#### RECORDS FOR PROCESSING:
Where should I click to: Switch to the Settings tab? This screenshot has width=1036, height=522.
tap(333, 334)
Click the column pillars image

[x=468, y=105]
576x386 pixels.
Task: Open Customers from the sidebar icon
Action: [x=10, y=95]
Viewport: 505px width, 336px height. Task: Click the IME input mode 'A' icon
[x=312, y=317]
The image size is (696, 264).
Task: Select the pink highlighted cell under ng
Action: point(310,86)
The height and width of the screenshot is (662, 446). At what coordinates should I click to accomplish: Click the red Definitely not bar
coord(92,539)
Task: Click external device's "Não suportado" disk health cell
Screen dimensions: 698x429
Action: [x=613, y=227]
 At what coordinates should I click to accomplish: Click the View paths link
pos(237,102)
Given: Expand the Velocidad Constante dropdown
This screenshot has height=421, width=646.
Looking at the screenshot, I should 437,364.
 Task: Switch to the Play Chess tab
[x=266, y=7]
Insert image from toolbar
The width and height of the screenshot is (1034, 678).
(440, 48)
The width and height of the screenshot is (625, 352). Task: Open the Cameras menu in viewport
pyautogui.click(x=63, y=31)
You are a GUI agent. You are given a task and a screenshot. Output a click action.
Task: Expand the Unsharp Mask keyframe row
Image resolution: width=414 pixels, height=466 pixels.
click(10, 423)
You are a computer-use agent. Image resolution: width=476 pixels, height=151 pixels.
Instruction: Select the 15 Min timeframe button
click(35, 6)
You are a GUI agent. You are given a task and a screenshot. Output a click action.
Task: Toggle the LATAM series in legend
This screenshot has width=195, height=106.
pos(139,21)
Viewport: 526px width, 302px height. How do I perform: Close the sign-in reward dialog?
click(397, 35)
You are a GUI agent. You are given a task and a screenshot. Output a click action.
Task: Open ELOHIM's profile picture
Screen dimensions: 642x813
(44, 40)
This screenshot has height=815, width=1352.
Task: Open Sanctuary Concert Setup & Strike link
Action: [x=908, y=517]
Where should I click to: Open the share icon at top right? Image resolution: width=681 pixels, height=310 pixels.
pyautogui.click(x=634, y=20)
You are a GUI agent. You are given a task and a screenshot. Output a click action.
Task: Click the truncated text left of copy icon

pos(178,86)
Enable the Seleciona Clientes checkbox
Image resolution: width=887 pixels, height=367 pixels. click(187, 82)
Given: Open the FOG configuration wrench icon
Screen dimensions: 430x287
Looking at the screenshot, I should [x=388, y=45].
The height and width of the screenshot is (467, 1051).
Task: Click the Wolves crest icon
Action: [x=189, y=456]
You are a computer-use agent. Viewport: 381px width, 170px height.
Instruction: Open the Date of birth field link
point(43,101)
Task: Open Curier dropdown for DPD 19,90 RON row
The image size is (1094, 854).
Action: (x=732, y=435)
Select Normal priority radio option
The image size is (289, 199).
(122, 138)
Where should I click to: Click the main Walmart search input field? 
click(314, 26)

#### WHAT YOU SHOULD DO:
Whenever a line of the listing above holds the word "computer", copy that line.

#### RESPONSE FOR THIS EXERCISE:
You are a computer-use agent. Image resolution: width=476 pixels, height=151 pixels.
You are a computer-use agent. Viewport: 381px width, 170px height.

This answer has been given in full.